§ **What you should do**: Return, unchanged, the lines of the records between the line containing "Task: Open the pkos/golang repository link" and the line containing "This screenshot has height=465, width=604.", inclusive.

§ **Record set**:

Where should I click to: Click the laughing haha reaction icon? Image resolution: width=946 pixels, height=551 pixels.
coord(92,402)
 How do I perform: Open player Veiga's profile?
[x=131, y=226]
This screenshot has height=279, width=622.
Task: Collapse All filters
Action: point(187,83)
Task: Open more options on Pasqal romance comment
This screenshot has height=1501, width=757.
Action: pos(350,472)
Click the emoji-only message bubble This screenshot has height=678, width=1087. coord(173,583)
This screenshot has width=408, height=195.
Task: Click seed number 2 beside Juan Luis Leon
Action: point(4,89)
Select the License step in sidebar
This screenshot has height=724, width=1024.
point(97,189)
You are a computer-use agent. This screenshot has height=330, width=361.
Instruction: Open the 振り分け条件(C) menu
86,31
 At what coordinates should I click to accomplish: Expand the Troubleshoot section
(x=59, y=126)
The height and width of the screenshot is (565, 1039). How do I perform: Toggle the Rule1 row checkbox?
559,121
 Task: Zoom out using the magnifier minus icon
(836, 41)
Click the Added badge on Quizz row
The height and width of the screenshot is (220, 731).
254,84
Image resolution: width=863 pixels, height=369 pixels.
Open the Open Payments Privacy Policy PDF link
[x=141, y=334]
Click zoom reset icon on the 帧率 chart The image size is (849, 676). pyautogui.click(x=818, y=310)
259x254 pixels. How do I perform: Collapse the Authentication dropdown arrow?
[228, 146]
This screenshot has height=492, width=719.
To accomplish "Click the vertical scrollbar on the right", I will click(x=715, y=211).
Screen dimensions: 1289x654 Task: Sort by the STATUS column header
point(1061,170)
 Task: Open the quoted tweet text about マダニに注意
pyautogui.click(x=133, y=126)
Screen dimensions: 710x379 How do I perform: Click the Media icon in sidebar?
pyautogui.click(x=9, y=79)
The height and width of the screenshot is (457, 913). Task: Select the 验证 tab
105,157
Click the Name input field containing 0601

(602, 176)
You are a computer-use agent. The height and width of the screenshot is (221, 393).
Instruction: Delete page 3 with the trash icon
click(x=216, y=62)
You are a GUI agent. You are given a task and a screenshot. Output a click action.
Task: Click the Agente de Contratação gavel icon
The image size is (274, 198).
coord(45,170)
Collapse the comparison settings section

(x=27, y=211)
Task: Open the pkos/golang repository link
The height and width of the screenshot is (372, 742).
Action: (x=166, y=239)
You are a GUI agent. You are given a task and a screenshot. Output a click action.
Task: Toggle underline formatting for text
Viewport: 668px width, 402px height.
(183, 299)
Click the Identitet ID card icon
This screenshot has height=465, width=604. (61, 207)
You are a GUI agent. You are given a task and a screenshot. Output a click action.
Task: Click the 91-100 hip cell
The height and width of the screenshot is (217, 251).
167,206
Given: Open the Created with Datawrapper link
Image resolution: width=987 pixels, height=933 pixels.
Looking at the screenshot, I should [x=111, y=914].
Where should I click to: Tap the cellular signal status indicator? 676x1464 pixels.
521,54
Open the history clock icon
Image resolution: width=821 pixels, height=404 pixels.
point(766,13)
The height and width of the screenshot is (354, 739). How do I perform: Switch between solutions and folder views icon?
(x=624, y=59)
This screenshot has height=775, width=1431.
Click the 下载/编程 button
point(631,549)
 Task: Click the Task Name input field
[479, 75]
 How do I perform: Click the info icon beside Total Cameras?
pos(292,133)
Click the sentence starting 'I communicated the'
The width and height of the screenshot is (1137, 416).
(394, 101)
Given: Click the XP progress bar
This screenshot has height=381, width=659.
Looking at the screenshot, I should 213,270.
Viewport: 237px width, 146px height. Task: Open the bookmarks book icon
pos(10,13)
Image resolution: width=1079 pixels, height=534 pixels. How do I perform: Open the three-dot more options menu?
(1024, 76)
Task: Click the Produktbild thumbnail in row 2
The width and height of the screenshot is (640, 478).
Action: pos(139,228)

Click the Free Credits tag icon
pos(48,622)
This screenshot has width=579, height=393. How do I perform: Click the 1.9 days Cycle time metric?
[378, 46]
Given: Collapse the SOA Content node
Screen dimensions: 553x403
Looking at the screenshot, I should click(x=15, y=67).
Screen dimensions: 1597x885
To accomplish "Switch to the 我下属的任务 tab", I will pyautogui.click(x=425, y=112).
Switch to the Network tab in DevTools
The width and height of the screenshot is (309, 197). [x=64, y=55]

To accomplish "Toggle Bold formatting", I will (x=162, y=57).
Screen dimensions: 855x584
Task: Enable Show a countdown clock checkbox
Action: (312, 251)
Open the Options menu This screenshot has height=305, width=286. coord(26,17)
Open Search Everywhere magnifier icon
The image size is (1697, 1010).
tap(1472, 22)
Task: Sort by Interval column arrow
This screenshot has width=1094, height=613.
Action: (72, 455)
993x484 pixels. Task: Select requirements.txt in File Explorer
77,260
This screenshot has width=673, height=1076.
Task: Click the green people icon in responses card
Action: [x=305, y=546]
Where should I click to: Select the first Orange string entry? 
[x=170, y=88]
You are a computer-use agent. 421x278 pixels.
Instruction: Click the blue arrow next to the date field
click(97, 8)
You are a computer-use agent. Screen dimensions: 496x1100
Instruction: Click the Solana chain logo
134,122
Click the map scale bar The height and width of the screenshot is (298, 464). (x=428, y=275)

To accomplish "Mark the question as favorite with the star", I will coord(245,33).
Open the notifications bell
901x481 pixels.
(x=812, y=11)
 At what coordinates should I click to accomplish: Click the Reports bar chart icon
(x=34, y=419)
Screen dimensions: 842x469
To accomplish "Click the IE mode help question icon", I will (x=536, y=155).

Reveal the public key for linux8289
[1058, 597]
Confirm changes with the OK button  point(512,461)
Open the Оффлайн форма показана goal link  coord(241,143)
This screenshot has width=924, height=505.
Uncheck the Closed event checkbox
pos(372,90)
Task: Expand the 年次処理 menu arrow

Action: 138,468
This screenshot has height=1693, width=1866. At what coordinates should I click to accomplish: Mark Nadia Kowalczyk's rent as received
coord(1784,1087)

§ **Correct result**:
Task: Open the pkos/golang repository link
The height and width of the screenshot is (372, 742).
Action: (x=166, y=239)
You are a GUI agent. You are given a task and a screenshot. Output a click action.
Task: Toggle underline formatting for text
Viewport: 668px width, 402px height.
(183, 299)
Click the Identitet ID card icon
This screenshot has height=465, width=604. (61, 207)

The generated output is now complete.